Nicholas Nyachega
Name:
Nicholas
Nyachega
Country:
Zimbabwe
Academic Program:
African History, College of Liberal Arts
Year of graduation:
2024

Nicholas Nyachega was born in the Honde Valley of Zimbabwe, near the border with Mozambique, during the Mozambican Civil War. Because of his village’s proximity to the fighting, his family moved into Chavhanga Primary school camp, protected by the Zimbabwe military, between 1989 and 1990.

Nyachega grew up hearing about his family’s time in the camp, and about how his village had been transformed into a contested war zone during the Zimbabwe War of Liberation since the late 1970s. These stories stuck with him, and became an entry point to his research as a Ph.D. candidate in African history.

As a master’s student at Rhodes University in South Africa, his research focused on life in Zimbabwe’s Honde Valley borderlands during the Zimbabwe War of Liberation, from 1965-1979, and Mozambican Civil War, from 1977-1992.

“I was really thinking about what can we learn beyond violence or suffering,” Nyachega said. “What was happening beyond killings? What was happening beyond the moment of bombing, the moment of attack?”

Nyachega explained that between 1977 and 1979, many villagers in Zimbabwe were being forced into protected camps known as keeps. While thousands were forced into the keeps, others evaded colonial authorities and crossed the border into Mozambique. Nyachega looked at the everyday life of people on both sides of the border — for example, how were they farming and trading across the border?

“Violence happened.

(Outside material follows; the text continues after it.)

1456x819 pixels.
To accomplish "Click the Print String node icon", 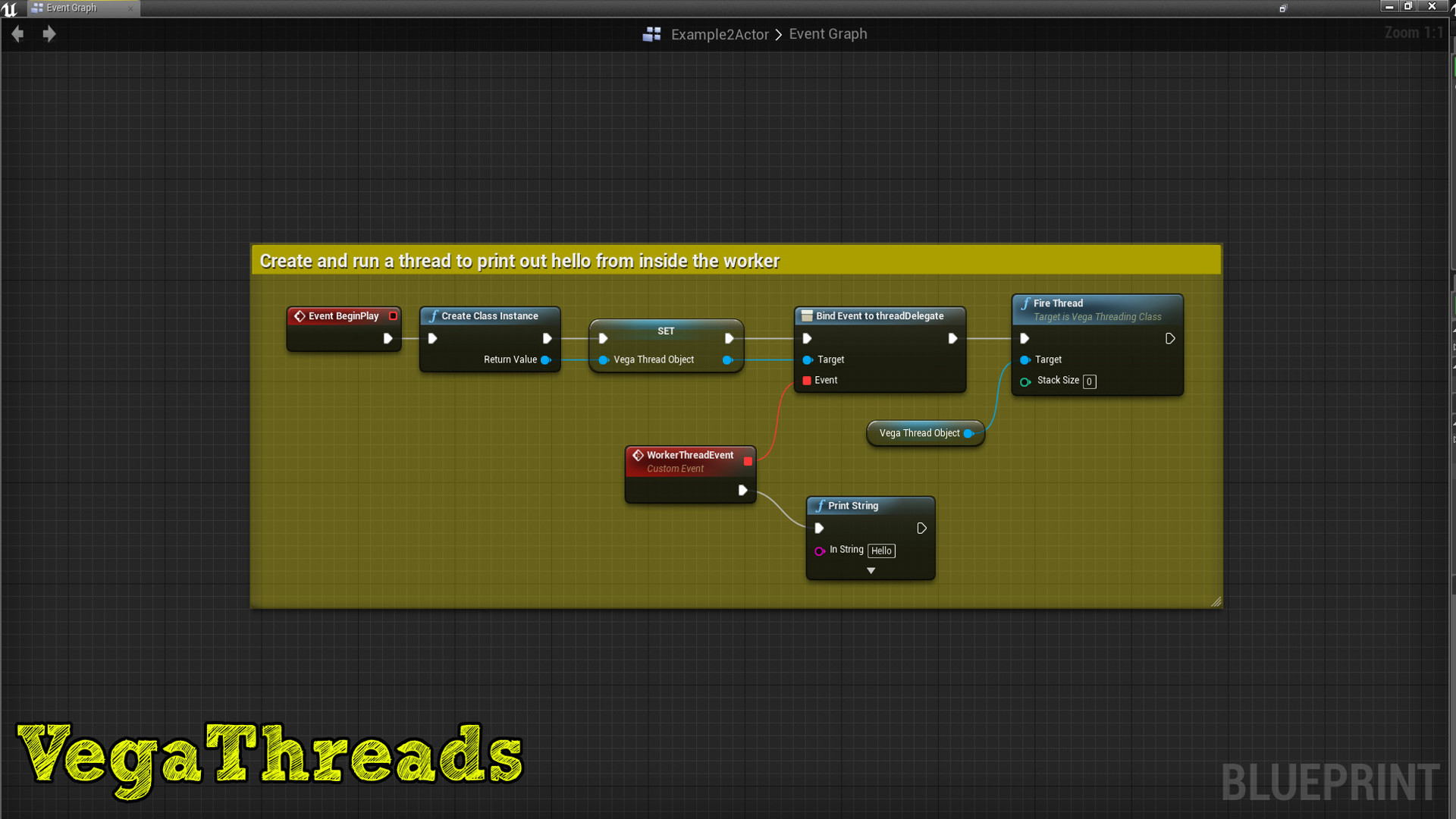I will click(x=820, y=505).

People suffered,” he said. “But my research highlights life. People were not always dying. People were not always burying each other. People were living, people were marrying, people were drinking beer. There were businesses, even during wartime.”

His Ph.D. research on Inyanga and Honde Valley builds on this work, as well as his personal experiences growing up in the Honde Valley.

“I had friends who came from the Mozambican side of the border,” Nyachega said. “I remember going to the Mozambican side, sometimes to hunt or to play with friends or even gather wild fruit. But I didn’t really think about the border at that time — just about seeing my friends.”

His current work examines how access to social services like schools and healthcare is affected by the border and how such everyday experiences can help us think about what nation states mean.

“People did not think about the colonial border when it was delimited and negotiated by the Portuguese and British between 1891 and 1911,” he said. “We have these boundaries that we use today but what are the meanings of these boundaries to the locals? When the border was created, what problems and opportunities emerged?”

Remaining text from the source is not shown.